Exercise directions → Continue the case report on homozygous familial hypercholesterolemia from its last line.

Document excerpt →
★ ★ ★
A 12-year-old male, whose father was a LDL receptor (LDL-R) mutation carrier, developed corneal arcus and multiple skin lesions with a 10-year history of xanthomas. Both his parents had elevated levels of total serum cholesterol and LDL cholesterol. His elder brother died of myocardial infarction secondary to FH at the age of 7 years. Physical examination showed the presence of subcutaneous yellow nodules at the knuckles of his fingers [Figure 1]a, elbows [Figure 1]b, knees [Figure 1]c, and Achilles tendons [Figure 1]d. They were up to 10 cm in size and partly tended to coalesce. Some other yellow nodules of varying sizes under the skin erupted over the buttocks [Figure 1]e. This patient had no problems with his vision. Intraocular pressures were unremarkable. The ocular exam revealed a partial circumferential white-grey deposit corresponding to corneal arcus [Figure 2]a and b. Fundus examination was normal. B-scan revealed extensive plaques and enhanced intima-media thickness of common carotid arterial wall. Laboratory studies disclosed the following values: Total serum cholesterol, 752.1 mg/dL (normal range, 110-220 mg/dL); triglyceride, 96.6 mg/dL (normal range, 50-150 mg/dL); LDL cholesterol, 661.3 mg/dL (normal range, 80-140 mg/dL). Findings were consistent with type IIa hyperlipoproteinemia. As is shown in the figure [Figure 3], there are cytosine (C)>thymine (T) heterozygous double peaks at 97 in the second exon of LDL-R gene, which is in GenBank as a known mutation of NM_001195798.1:c. 97C>T. This mutation resulted in the change from C to T 33 rd codon in E2 of LDL-R gene and, thus, glutamine became the stop codon in the corresponding amino acid (NP_001182732.1:p.Gln33X). The result of genealogical analysis indicated that his father had a similar gene mutation. A diagnosis of homozygous familial hypercholesterolemia was made.{Figure 1}{Figure 2}{Figure 3}

Homozygous FH is clinically characterized by cutaneous xanthomas, enlarged Achilles tendons, atherosclerosis, and corneal arcus, usually developing from early childhood. [2]

Homozygotic patients usually manifest corneal arcus before the age of 10 years. Although no significant correlations were obtained between corneal arcus and patterns of hyperlipoproteinaemia in previous observations, [3] a recent study of homozygous familial hypercholesterolemia series indicated that patients with corneal arcus had higher cholesterol-year score and was correlated with calcific atherosclerosis. [4] The exact biochemical mechanisms of corneal arcus remain controversial. One explanation is the proximity to limbal vasculature that may increase endothelial permeability to lipids via active scavenging mechanisms. Another is the temperature gradient that can alter lipid deposition as the infiltrating particles pass from limbal blood vessel into the cornea. Finally, the collagen fiber gradient might filter the lipid-rich particles. [5]

Early combination therapy with LDL apheresis, statins, and cholesterol absorption inhibitors are advised in children with homozygous FH at the highest risk. [6]


1Rader DJ, Cohen J, Hobbs HH. Monogenic hypercholesterolemia: New insights in pathogenesis and treatment. J Clin Invest 2003;111:1795-803.
★ ★ ★
Source data →

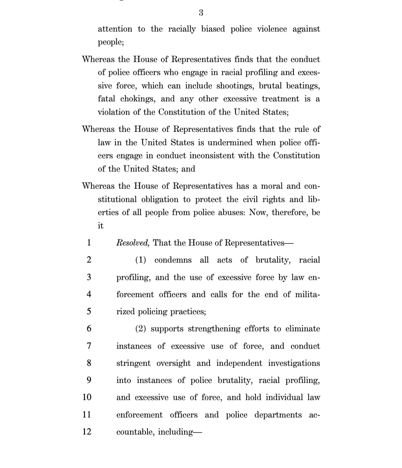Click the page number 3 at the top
pyautogui.click(x=201, y=13)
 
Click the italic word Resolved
pyautogui.click(x=133, y=243)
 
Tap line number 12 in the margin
pyautogui.click(x=87, y=432)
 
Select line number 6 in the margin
pyautogui.click(x=89, y=329)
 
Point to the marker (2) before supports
pyautogui.click(x=141, y=329)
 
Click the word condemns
pyautogui.click(x=173, y=260)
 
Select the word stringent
pyautogui.click(x=133, y=363)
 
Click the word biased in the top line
pyautogui.click(x=213, y=29)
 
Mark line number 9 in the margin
pyautogui.click(x=89, y=380)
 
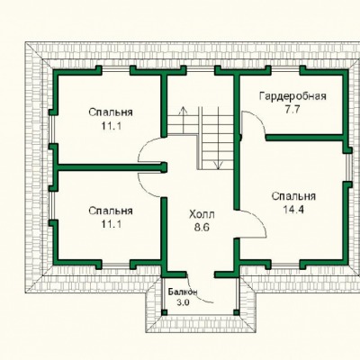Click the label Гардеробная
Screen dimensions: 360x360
click(292, 97)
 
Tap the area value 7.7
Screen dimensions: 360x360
click(292, 110)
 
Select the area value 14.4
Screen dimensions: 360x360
click(293, 210)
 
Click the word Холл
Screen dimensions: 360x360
click(202, 215)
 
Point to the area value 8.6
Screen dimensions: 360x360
click(202, 228)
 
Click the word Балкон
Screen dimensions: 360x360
click(183, 292)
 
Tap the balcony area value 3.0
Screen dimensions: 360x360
click(183, 302)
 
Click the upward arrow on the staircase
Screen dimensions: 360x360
click(182, 115)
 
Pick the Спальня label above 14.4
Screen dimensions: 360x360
click(293, 196)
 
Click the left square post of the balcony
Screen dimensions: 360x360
click(164, 312)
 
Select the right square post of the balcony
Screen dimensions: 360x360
click(237, 312)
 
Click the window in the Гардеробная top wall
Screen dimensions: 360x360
click(285, 70)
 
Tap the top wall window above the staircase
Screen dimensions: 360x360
click(201, 70)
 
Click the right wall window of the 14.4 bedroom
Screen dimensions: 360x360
click(348, 167)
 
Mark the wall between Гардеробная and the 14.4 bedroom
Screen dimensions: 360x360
click(304, 138)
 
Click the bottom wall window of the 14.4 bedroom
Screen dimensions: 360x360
click(285, 265)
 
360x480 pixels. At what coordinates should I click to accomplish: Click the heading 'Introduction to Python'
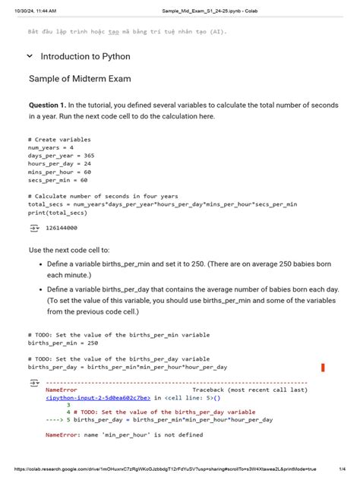pos(85,56)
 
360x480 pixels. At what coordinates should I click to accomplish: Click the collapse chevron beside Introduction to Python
pos(30,56)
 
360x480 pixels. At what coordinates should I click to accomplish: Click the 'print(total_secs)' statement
pos(58,213)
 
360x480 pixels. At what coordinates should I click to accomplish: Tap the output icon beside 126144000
pos(33,227)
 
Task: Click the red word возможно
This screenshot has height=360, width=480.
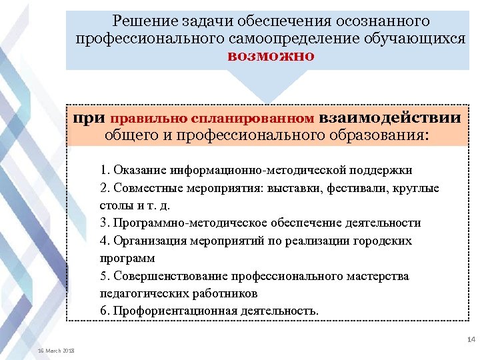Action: coord(271,55)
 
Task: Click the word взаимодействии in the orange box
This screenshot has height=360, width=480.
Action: coord(390,118)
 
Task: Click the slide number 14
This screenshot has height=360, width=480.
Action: coord(471,340)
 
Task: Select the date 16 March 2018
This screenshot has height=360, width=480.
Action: coord(57,351)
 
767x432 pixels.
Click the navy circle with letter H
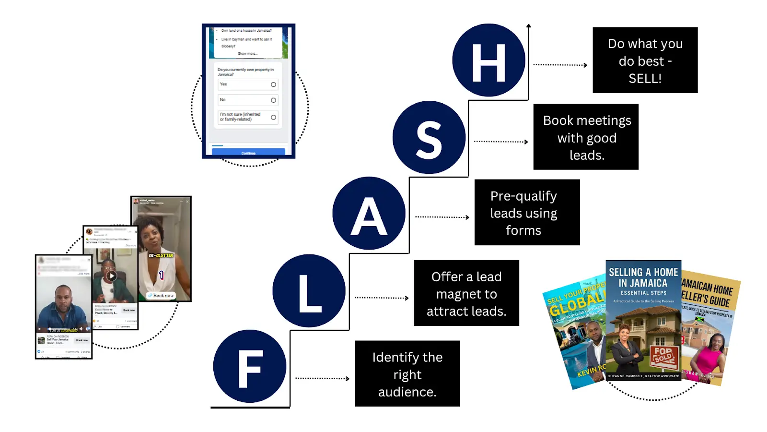coord(488,60)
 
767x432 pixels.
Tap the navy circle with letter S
coord(429,138)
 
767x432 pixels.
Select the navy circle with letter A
coord(369,213)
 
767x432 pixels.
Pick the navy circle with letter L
coord(309,291)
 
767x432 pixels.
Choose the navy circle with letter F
coord(249,366)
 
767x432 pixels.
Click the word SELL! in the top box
coord(645,79)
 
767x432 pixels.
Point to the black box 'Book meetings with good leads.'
coord(586,137)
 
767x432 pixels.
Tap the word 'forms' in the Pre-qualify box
coord(523,231)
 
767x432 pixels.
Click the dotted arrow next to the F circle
coord(322,379)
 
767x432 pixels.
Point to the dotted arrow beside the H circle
coord(560,65)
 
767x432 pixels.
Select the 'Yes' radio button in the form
coord(273,84)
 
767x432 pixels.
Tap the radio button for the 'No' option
coord(273,100)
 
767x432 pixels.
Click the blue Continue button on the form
coord(248,153)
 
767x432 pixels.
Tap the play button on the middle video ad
coord(111,276)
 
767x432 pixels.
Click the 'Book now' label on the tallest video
coord(161,296)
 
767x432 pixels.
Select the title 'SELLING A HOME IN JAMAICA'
coord(643,277)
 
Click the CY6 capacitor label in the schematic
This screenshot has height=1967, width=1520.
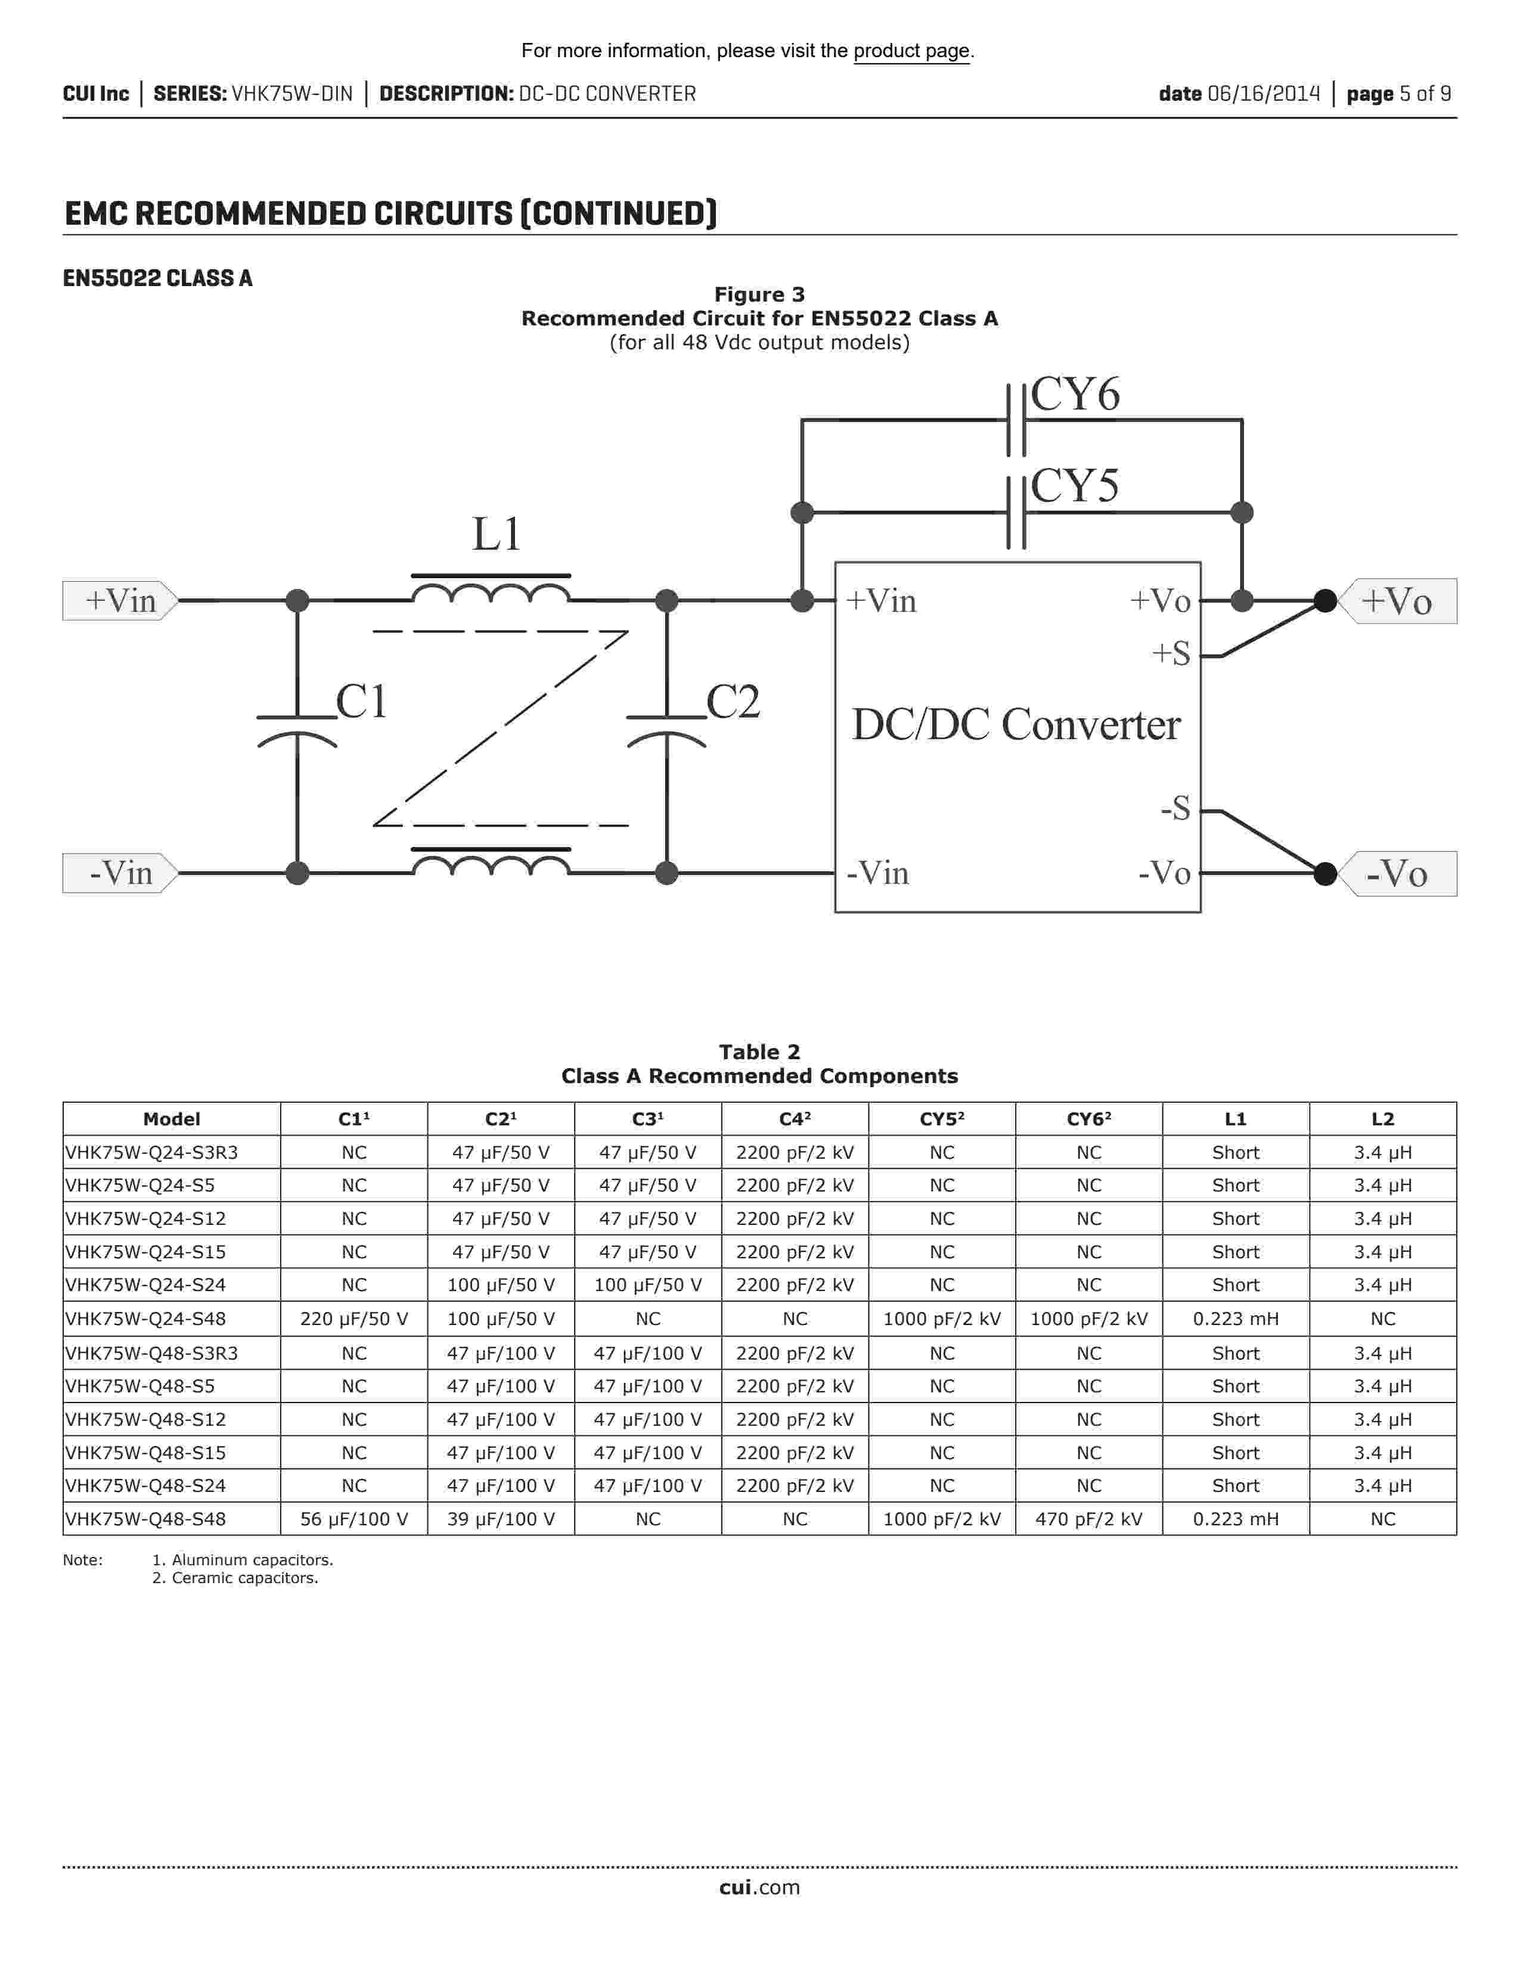[1075, 395]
★ ★ ★
Exercise answer →
2Goldstein JL, Kita T, Brown MS. Defective lipoprotein receptors and atherosclerosis. Lessons from an animal counterpart of familial hypercholesterolemia. N Engl J Med 1983;309:288-96.
3Winder AF. Relationship between corneal arcus and hyperlipidaemia is clarified by studies in familial hypercholesterolaemia. Br J Ophthalmol 1983;67:789-94.
4Zech LA Jr, Hoeg JM. Correlating corneal arcus with atherosclerosis in familial hypercholesterolemia. Lipids Health Dis 2008;10:7:7.
5Crispin S. Ocular lipid deposition and hyperlipoproteinaemia. Prog Retin Eye Res 2002;21:169-224.
6Kavey RE, Allada V, Daniels SR, Hayman LL, McCrindle BW, Newburger JW, et al. Cardiovascular risk reduction in high-risk pediatric patients: A scientific statement from the American Heart Association Expert Panel on Population and Prevention Science; the Councils on Cardiovascular Disease in the Young, Epidemiology and Prevention, Nutrition, Physical Activity and Metabolism, High Blood Pressure Research, Cardiovascular Nursing, and the Kidney in Heart Disease; and the Interdisciplinary Working Group on Quality of Care and Outcomes Research: Endorsed by the American Academy of Pediatrics. Circulation 2006;114:2710-38.